TASK INSTRUCTIONS =
Lines from the one with "Viewport: 1267px width, 682px height." through the end of the records, and no others, are what the answer should contain, copied exactly; please keep pictures out.

# # # # #

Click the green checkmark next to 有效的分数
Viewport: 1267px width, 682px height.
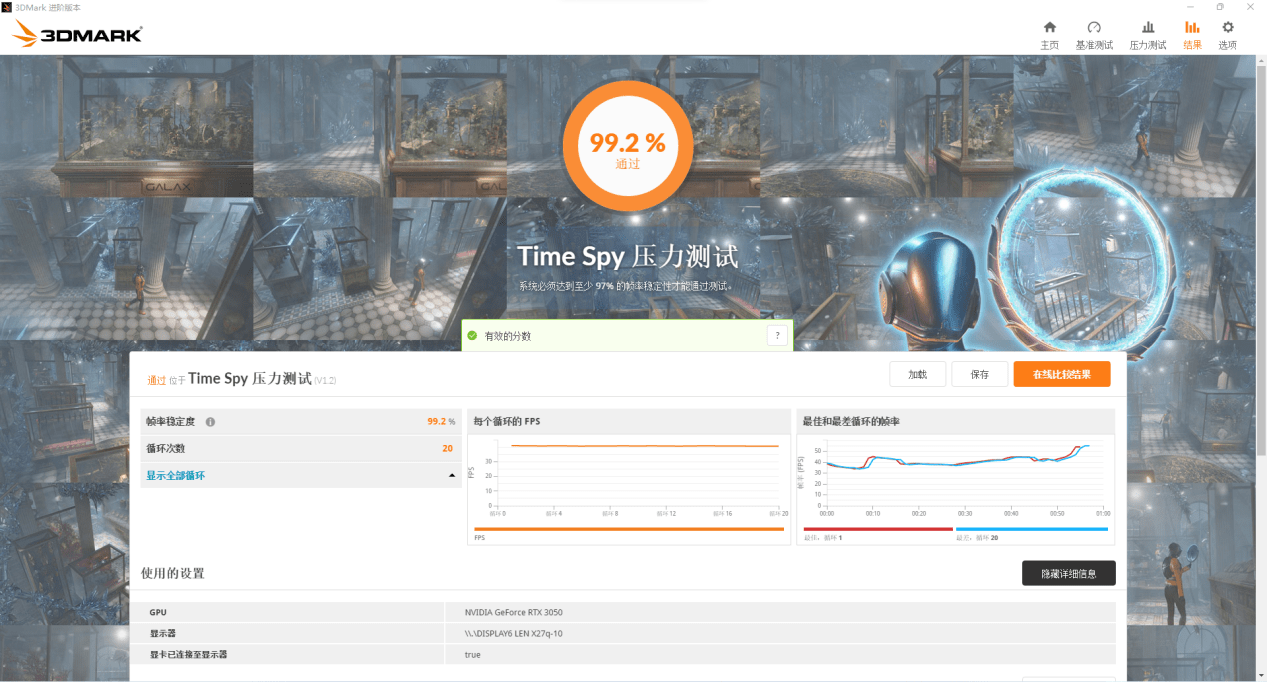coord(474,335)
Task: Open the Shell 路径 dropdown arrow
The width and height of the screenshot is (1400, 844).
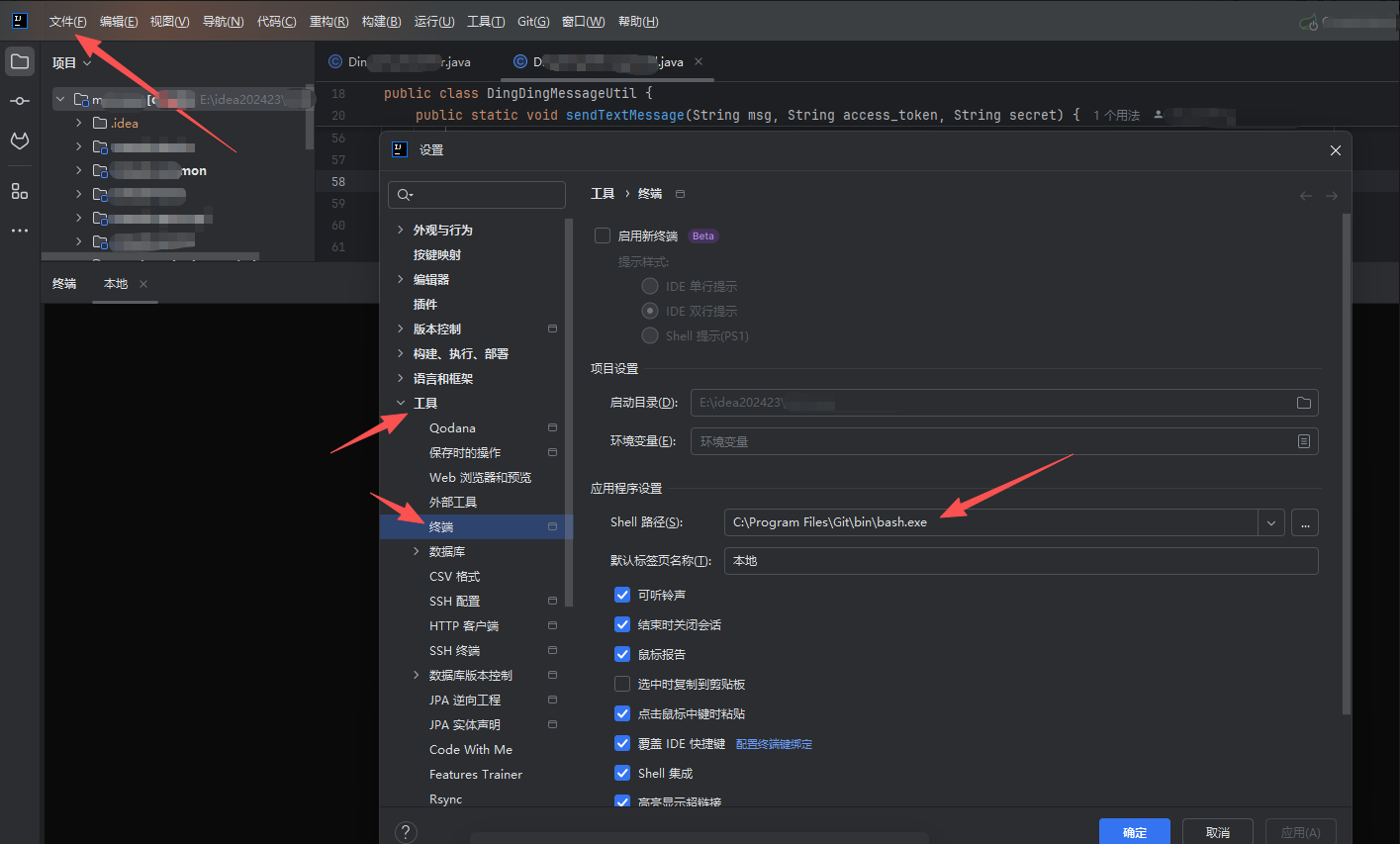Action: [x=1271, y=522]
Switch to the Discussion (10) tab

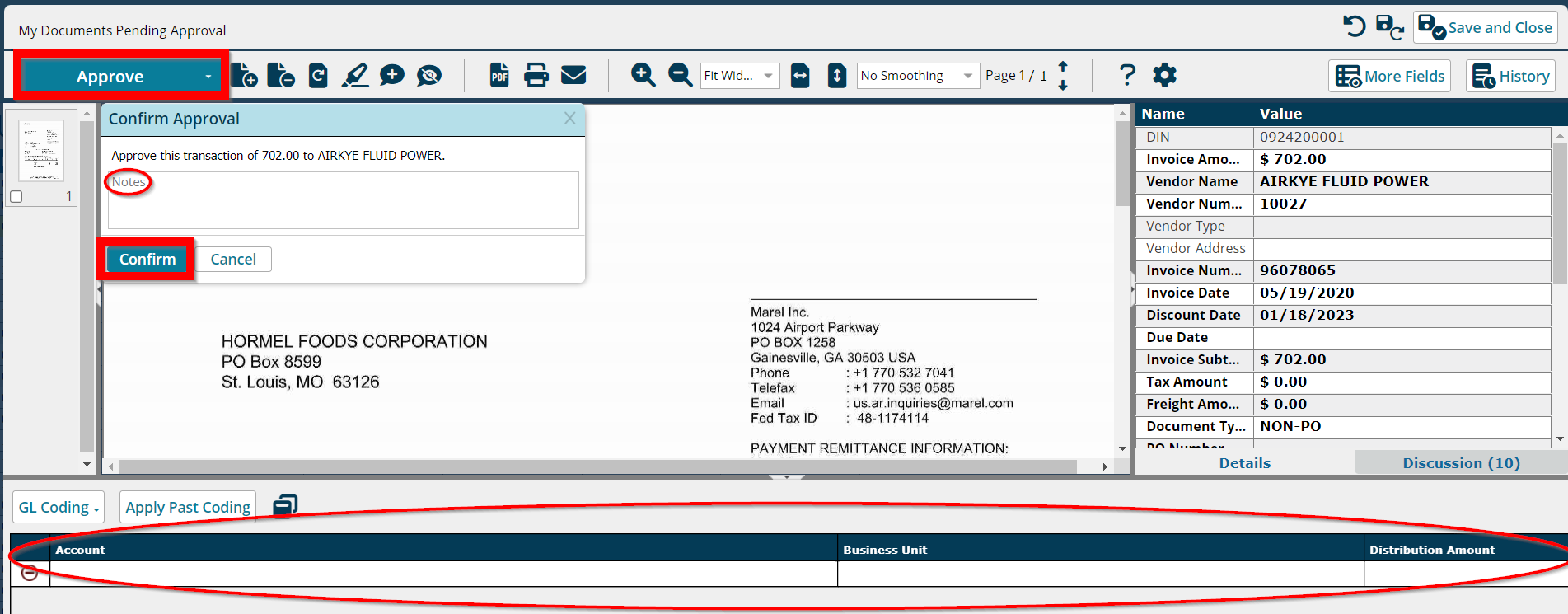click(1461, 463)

# # # # #

OUTPUT BELOW =
Viewport: 1267px width, 682px height.
coord(474,335)
Task: Open the Shell 路径 dropdown arrow
The width and height of the screenshot is (1400, 844).
Action: [x=1271, y=522]
Switch to the Discussion (10) tab

click(1461, 463)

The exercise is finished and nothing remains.